The Castro regime has a long history of falsifying medical statistics, most prominently documenting infant deaths as “abortions” to boast an extremely low infant mortality rate. Cuban slave doctors who have defected from international missions have repeatedly testified to being forced to fabricate data on treating patients, in some cases destroying medicine to later claim to have prescribed it to patients who did not exist, to make the missions appear more efficient.

Last month, defecting Cuban slave doctors testified to falsifying medical data about coronavirus patients specifically, writing that they had treated patients who did not exist, in many cases making up false names to fill up government notebooks.

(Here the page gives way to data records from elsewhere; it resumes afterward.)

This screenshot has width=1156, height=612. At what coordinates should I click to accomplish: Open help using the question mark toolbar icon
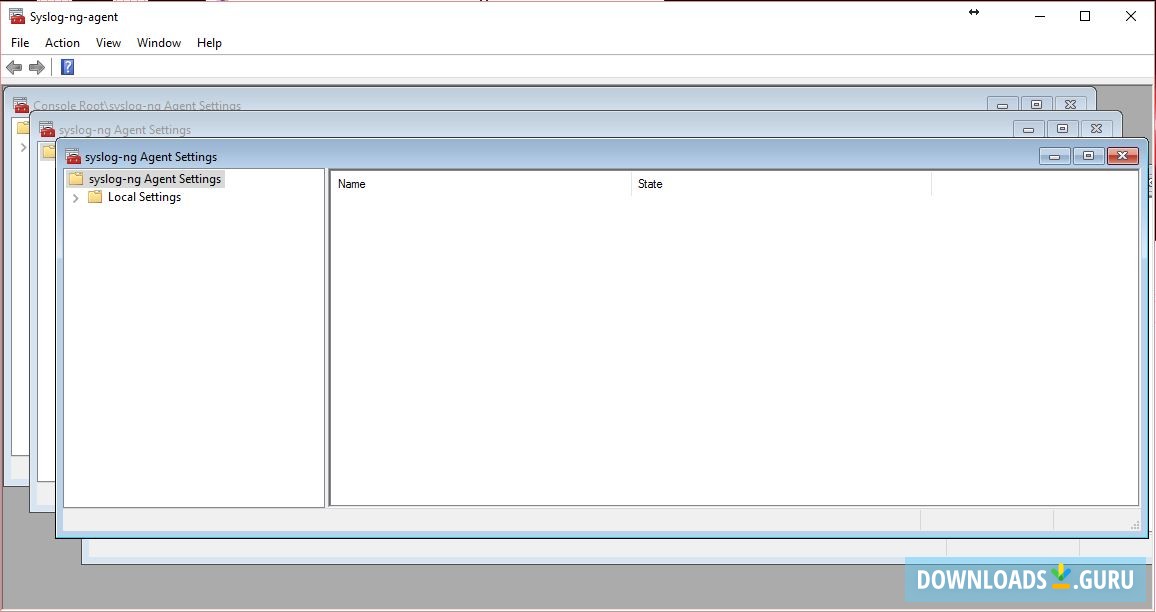point(67,67)
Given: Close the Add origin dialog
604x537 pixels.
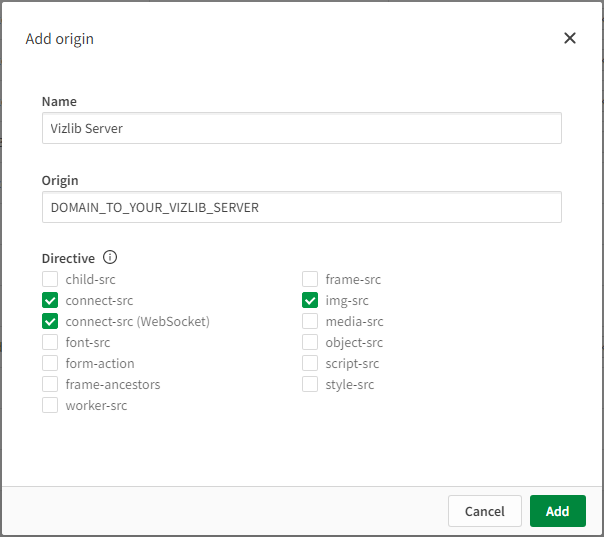Looking at the screenshot, I should [570, 38].
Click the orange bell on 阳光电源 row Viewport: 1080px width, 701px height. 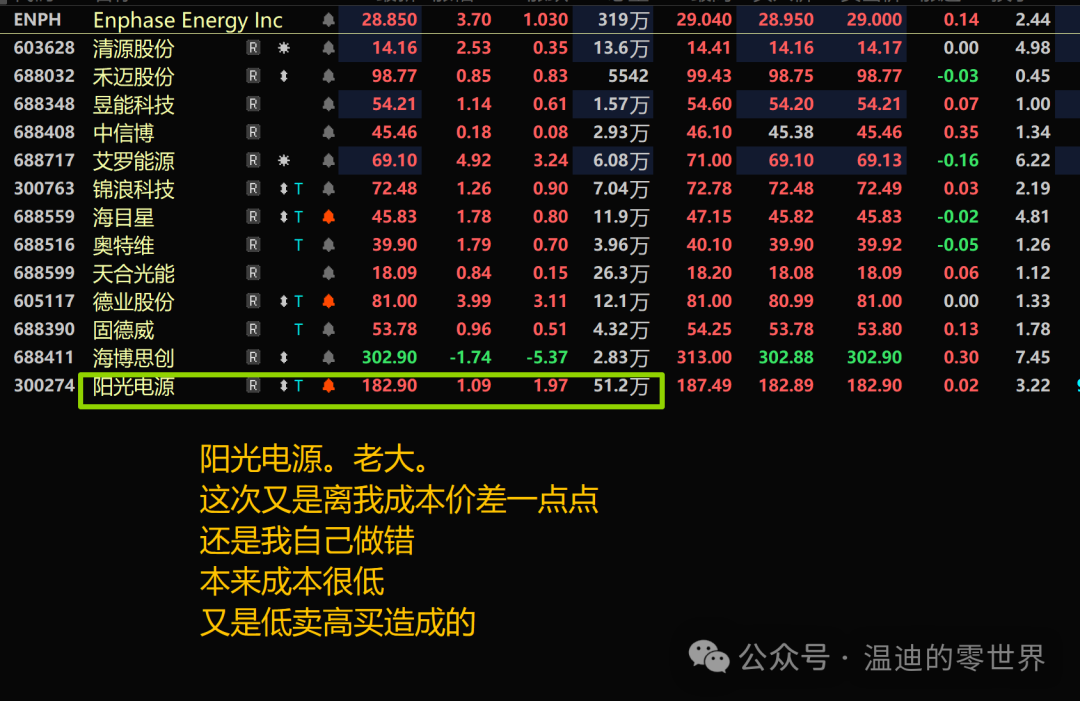point(329,386)
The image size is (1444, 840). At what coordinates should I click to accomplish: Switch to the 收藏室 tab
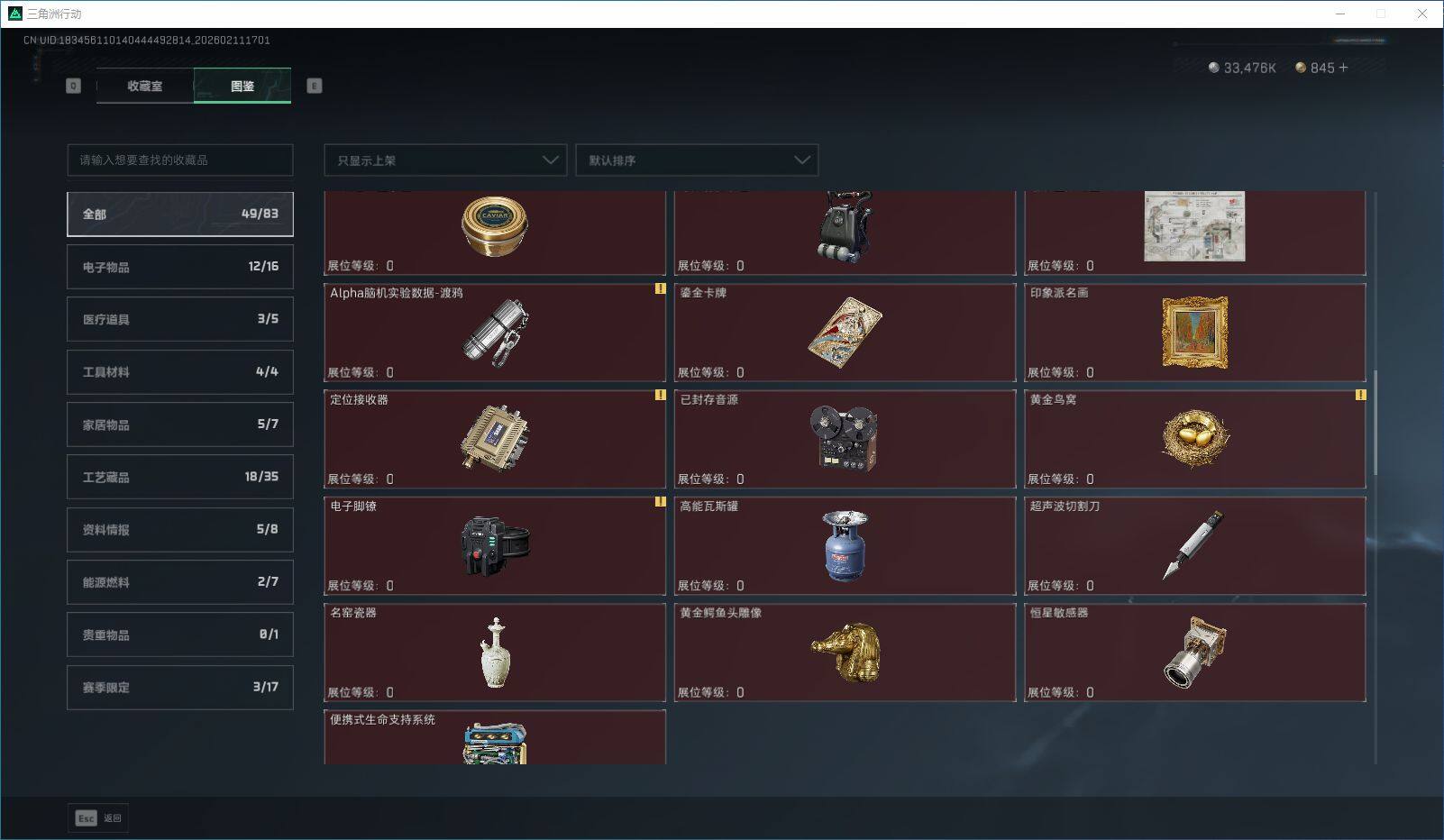click(x=145, y=86)
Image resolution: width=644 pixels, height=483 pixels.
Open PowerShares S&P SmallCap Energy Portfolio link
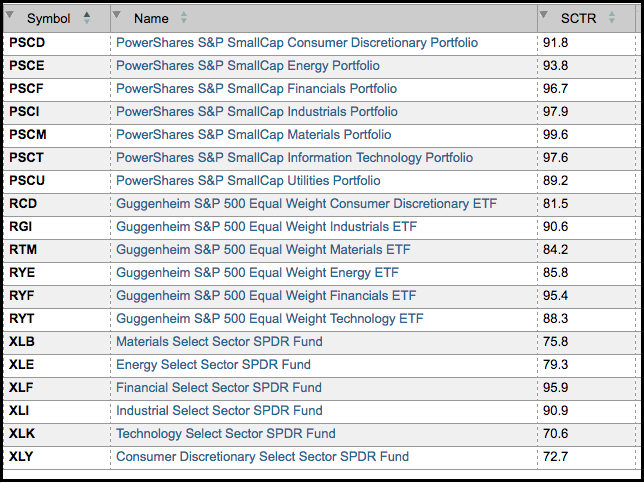(247, 66)
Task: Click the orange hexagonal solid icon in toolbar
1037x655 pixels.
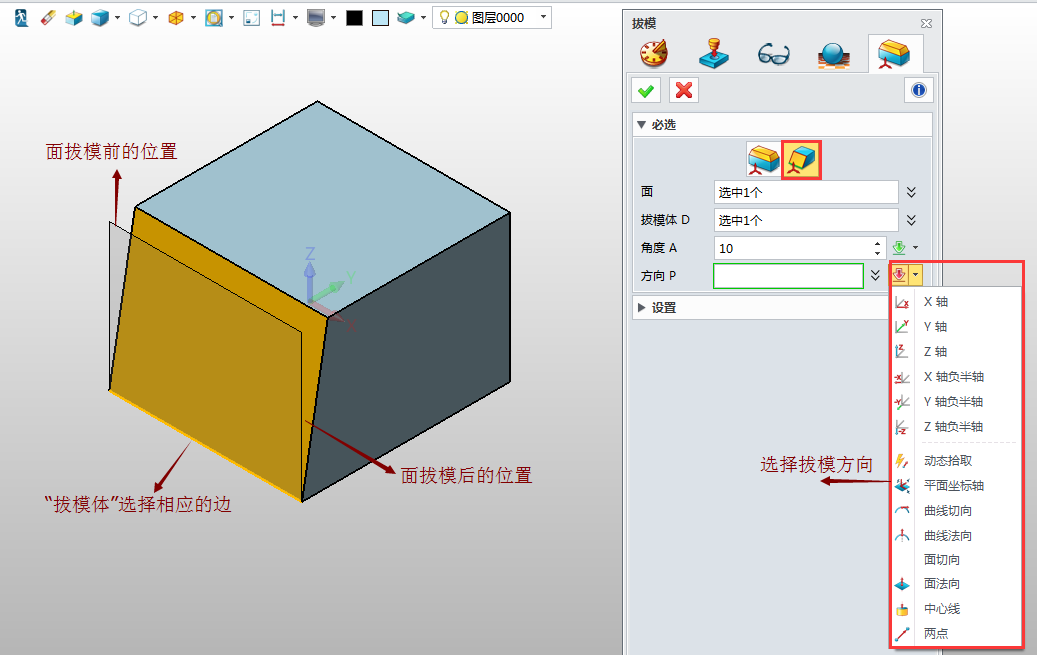Action: point(176,18)
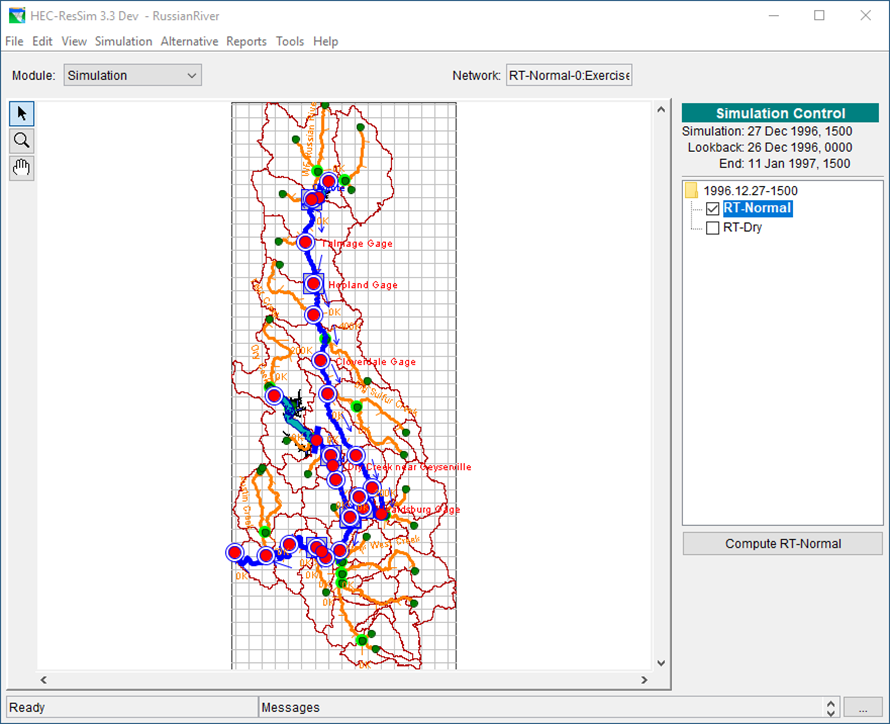
Task: Select the RT-Normal tree item label
Action: click(757, 209)
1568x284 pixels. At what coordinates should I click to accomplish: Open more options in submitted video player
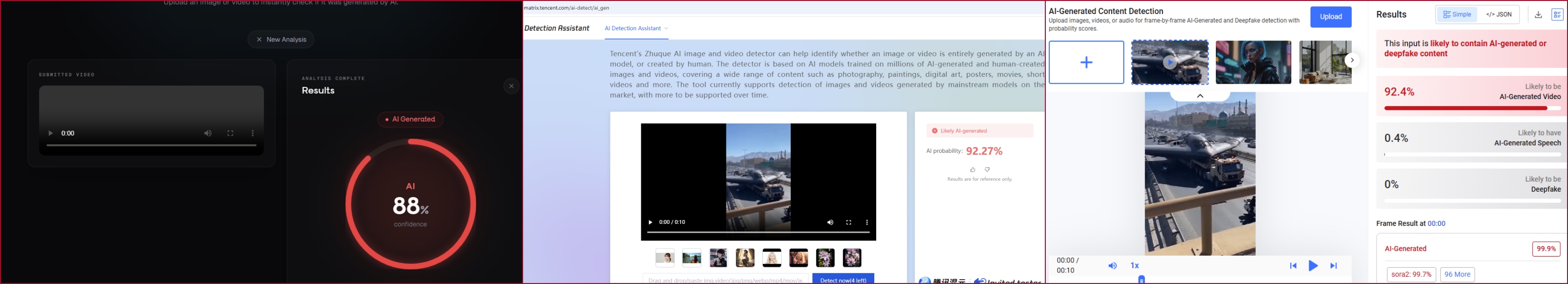(253, 134)
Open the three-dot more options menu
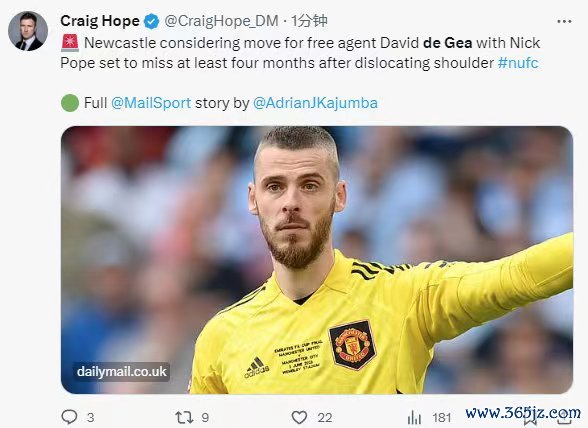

Criticisms of Iran’s coronavirus response focus largely on the regime’s lack of action in preventing mass gatherings at the height of the pandemic — and, in some cases, organizing “super spreader” events for the regime’s political benefit. Iran held a sham parliamentary election in February 2020, exposing those who voted to crowds at polling stations when evidence of viral spread already existed. Iran attempted to shut down some Islamic shrines in March 2020 but met with fierce opposition by hardline Muslims, who stormed and physically reopened some of the sites in mob attacks.

In July, Health Minister Saeed Namaki complained that Iran’s coronavirus response was “embarrassing” and that his ministry had not addressed the economic damage of lockdowns appropriately, making it impossible for the Health Ministry to advise social distancing measures without also jeopardizing the public’s livelihood” and triggering an “insurrection.”